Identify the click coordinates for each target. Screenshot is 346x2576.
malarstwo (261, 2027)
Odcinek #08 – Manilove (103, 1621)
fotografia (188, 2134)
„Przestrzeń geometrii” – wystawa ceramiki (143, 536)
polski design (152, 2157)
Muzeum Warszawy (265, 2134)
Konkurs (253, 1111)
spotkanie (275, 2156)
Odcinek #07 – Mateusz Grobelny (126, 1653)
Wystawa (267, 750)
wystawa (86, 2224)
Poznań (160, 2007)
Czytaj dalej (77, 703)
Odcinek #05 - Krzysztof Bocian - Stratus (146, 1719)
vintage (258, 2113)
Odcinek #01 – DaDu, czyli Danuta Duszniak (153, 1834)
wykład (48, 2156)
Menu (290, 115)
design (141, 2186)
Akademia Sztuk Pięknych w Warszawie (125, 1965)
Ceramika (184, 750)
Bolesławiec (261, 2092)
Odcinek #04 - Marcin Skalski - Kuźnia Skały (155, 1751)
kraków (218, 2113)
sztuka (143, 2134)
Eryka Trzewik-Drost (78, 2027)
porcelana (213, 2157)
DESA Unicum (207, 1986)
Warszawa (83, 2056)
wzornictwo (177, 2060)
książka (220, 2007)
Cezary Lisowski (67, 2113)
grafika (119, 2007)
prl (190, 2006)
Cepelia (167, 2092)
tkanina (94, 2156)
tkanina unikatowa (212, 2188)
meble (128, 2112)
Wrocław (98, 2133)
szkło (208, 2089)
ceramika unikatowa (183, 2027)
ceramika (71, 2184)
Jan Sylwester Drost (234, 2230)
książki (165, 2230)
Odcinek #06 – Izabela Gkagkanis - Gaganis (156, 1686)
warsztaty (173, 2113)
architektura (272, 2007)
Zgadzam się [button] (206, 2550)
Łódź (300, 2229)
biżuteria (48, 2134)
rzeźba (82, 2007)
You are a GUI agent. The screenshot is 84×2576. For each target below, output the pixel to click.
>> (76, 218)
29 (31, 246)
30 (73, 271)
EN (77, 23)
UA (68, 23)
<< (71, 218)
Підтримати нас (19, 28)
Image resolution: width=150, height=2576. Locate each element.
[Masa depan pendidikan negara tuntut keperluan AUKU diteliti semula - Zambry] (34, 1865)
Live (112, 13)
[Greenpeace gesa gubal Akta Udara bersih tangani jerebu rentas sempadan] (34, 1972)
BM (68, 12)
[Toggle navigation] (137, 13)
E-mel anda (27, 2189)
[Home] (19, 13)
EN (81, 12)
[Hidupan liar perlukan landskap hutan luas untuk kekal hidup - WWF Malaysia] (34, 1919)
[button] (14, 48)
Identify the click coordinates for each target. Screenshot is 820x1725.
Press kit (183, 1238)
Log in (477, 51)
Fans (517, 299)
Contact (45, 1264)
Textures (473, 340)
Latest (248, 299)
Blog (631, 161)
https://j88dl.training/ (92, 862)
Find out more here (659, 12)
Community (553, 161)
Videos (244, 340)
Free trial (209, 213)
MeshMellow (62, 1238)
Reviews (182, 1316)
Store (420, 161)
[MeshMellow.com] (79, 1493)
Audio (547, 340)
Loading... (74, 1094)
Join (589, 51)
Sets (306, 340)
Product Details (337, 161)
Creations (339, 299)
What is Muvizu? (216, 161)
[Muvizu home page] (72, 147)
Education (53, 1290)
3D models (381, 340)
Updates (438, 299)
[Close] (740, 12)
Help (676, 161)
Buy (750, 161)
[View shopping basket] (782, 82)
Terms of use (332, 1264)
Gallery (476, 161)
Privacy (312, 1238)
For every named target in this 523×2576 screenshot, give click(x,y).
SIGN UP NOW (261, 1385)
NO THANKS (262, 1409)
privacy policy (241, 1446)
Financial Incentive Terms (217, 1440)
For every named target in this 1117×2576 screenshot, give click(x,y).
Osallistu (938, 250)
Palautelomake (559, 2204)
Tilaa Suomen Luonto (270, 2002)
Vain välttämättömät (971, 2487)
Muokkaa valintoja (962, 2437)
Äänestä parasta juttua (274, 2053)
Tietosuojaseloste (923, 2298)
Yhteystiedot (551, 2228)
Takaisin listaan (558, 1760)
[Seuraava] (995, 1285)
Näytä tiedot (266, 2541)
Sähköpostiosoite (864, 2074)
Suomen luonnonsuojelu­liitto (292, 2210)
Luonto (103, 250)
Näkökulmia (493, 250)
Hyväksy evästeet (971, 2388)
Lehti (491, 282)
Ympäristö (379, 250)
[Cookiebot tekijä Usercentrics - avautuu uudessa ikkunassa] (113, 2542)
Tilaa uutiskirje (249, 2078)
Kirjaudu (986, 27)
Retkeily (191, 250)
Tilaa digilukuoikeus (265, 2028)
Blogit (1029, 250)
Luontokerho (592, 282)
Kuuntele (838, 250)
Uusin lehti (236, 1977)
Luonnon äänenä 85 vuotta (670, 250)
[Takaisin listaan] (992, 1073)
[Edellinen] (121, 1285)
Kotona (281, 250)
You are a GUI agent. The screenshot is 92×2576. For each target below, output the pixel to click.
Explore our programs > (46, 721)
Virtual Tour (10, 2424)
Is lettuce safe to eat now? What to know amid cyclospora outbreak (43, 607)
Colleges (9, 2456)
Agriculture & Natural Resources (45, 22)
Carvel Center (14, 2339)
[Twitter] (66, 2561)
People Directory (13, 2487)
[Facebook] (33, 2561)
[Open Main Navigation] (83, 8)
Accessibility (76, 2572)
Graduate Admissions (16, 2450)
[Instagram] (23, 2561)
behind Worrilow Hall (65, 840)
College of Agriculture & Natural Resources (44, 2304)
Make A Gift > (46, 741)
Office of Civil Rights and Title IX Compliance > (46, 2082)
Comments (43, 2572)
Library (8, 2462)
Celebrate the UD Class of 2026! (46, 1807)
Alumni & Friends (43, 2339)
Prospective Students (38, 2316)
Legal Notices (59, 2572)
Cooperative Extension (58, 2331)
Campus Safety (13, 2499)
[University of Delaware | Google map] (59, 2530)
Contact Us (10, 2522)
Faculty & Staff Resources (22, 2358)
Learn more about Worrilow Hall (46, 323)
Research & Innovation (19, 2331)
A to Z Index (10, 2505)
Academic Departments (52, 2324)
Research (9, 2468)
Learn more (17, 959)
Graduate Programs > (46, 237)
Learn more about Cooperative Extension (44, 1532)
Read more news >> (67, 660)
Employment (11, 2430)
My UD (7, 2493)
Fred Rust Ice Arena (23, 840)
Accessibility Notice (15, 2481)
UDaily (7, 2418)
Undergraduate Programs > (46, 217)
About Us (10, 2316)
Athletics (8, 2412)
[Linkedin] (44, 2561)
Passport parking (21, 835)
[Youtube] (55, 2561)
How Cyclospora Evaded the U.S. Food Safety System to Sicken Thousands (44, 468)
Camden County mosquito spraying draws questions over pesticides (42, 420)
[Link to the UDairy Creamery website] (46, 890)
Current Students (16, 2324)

DIRECTIONS FOR THIS TASK: Given the records above, reproduce precisely and only the lines between the line holding "warsztaty (173, 2113)" and the line holding "Blog (631, 161)", inclusive.

YOUR SOLUTION:
warsztaty (173, 2113)
architektura (272, 2007)
Zgadzam się [button] (206, 2550)
Łódź (300, 2229)
biżuteria (48, 2134)
rzeźba (82, 2007)
You are a GUI agent. The screenshot is 84×2576. For each target below, output the pixel to click.
>> (76, 218)
29 (31, 246)
30 (73, 271)
EN (77, 23)
UA (68, 23)
<< (71, 218)
Підтримати нас (19, 28)
Image resolution: width=150, height=2576. Locate each element.
[Masa depan pendidikan negara tuntut keperluan AUKU diteliti semula - Zambry] (34, 1865)
Live (112, 13)
[Greenpeace gesa gubal Akta Udara bersih tangani jerebu rentas sempadan] (34, 1972)
BM (68, 12)
[Toggle navigation] (137, 13)
E-mel anda (27, 2189)
[Home] (19, 13)
EN (81, 12)
[Hidupan liar perlukan landskap hutan luas untuk kekal hidup - WWF Malaysia] (34, 1919)
[button] (14, 48)
Identify the click coordinates for each target. Screenshot is 820x1725.
Press kit (183, 1238)
Log in (477, 51)
Fans (517, 299)
Contact (45, 1264)
Textures (473, 340)
Latest (248, 299)
Blog (631, 161)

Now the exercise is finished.